## Direction a
Which lines in the rows below contain the string "screenshot"? Display each of those lines in full, treating uppercase and lowercase as different.

______

When to Apply Lime to Your Lawn
Last updated: 8/30/2021
Estimated read time: 3 minutes
What Does It Mean to Lime Your Yard?
When homeowners speak of “liming” their yard, they are referring to the process of adding ground limestone to their turf, which contains calcium carbonate and magnesium carbonate. Adding these minerals increases the soil’s pH level, which can improve the availability of nutrients to plants.
How Do I Know If My Lawn Needs Lime?
To determine if your lawn needs a lime application, you should use a pH level test—you can use a home testing kit or have your soil tested by a professional. If the test indicates that the pH level is less than 6.0, an application may be necessary.
Why Should I Lime My Lawn?
The purpose of putting lime on your lawn is to slowly decrease the soil’s acidity and bring the pH to the desirable area of 6.0-7.0. While the ideal pH level depends on your type of grass, any pH below 5.0 is generally too acidic for grasses to grow and thrive.

______

## Direction b
From the lawn liming text above, output the passage that begins at the words "When to Apply" and ends after "Lime My Lawn?", copied word for word.

## Data provided
______

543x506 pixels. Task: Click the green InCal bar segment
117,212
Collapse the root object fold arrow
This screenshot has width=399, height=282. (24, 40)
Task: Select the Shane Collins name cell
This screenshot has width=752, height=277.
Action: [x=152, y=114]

______

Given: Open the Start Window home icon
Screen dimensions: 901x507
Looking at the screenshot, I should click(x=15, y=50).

______

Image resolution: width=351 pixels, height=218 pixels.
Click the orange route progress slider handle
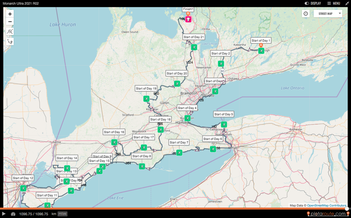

______

## Exercise answer a
This screenshot has width=399, height=282. (24, 40)
This screenshot has width=752, height=277.
Looking at the screenshot, I should click(x=15, y=50).

## Exercise answer b
When to Apply Lime to Your Lawn
Last updated: 8/30/2021
Estimated read time: 3 minutes
What Does It Mean to Lime Your Yard?
When homeowners speak of “liming” their yard, they are referring to the process of adding ground limestone to their turf, which contains calcium carbonate and magnesium carbonate. Adding these minerals increases the soil’s pH level, which can improve the availability of nutrients to plants.
How Do I Know If My Lawn Needs Lime?
To determine if your lawn needs a lime application, you should use a pH level test—you can use a home testing kit or have your soil tested by a professional. If the test indicates that the pH level is less than 6.0, an application may be necessary.
Why Should I Lime My Lawn?